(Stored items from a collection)

***

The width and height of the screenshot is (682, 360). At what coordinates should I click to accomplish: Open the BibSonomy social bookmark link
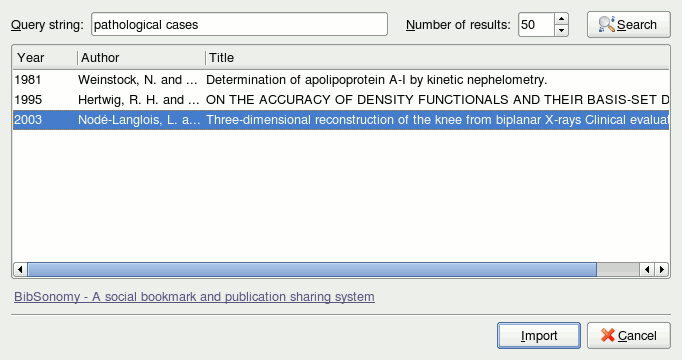click(194, 297)
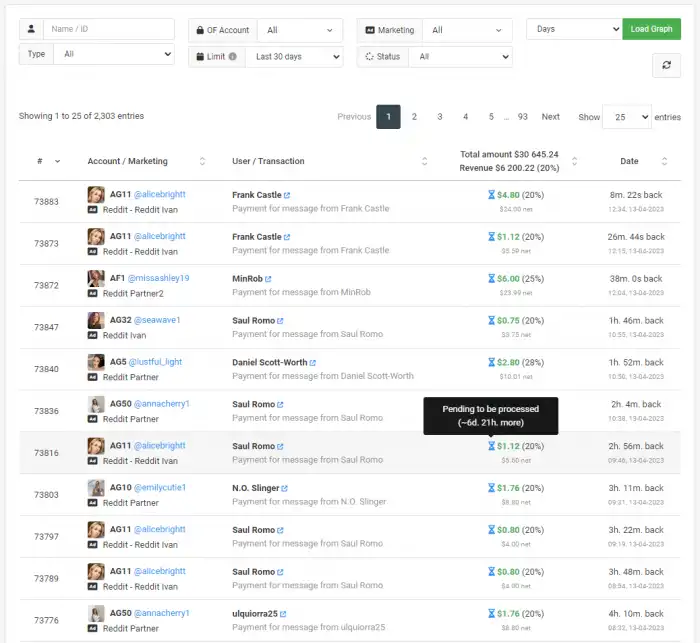Viewport: 700px width, 643px height.
Task: Toggle sort on Account / Marketing column
Action: coord(202,161)
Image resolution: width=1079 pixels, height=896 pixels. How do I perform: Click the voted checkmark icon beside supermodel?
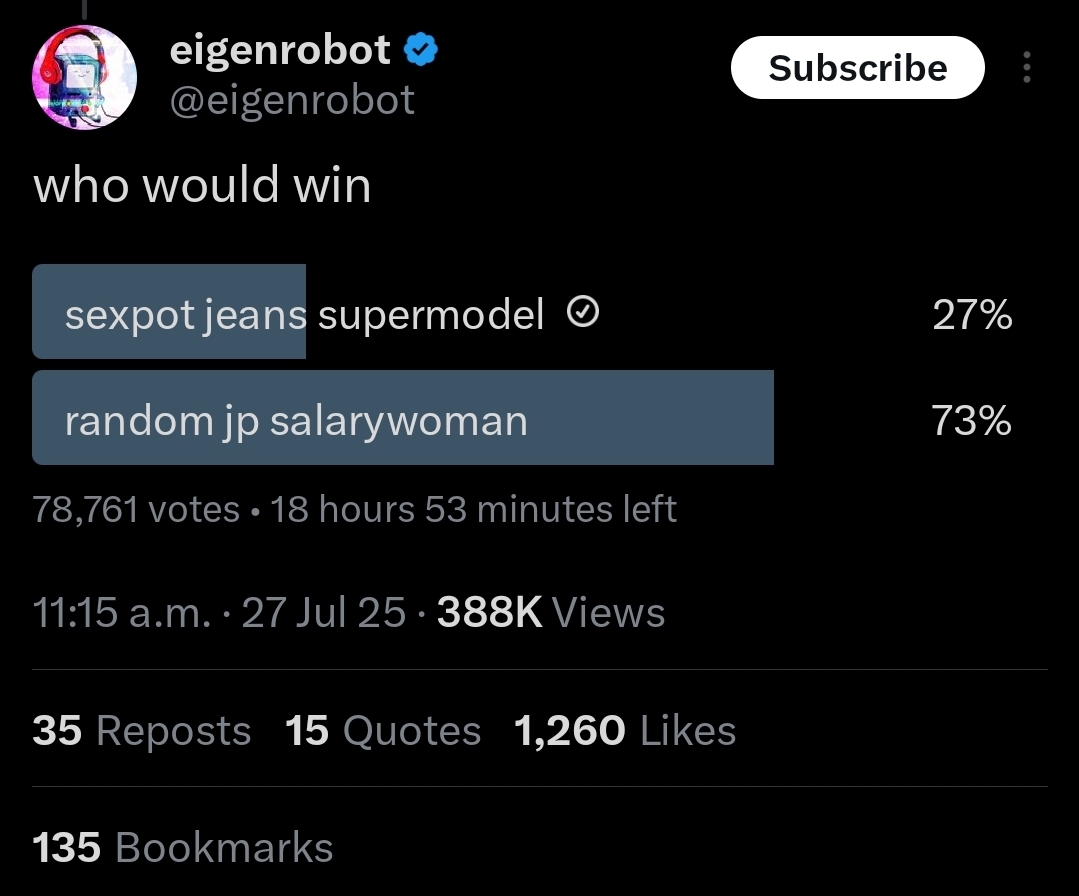(583, 312)
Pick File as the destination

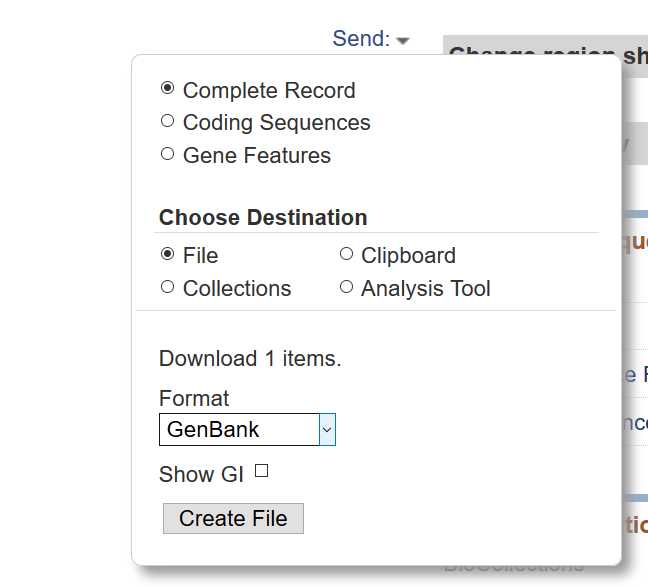point(167,253)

***

(PROBLEM STATEMENT)
Please repeat all of the data exactly as it stands, leaving the pictures out.

(RESPONSE AREA)
The width and height of the screenshot is (682, 360). At what coordinates should I click to accomplish: Open the BibSonomy social bookmark link
click(194, 297)
Viewport: 700px width, 643px height.
Task: Toggle sort on Account / Marketing column
Action: coord(202,161)
Image resolution: width=1079 pixels, height=896 pixels. How do I perform: Click the voted checkmark icon beside supermodel?
(583, 312)
Pick File as the destination

point(167,253)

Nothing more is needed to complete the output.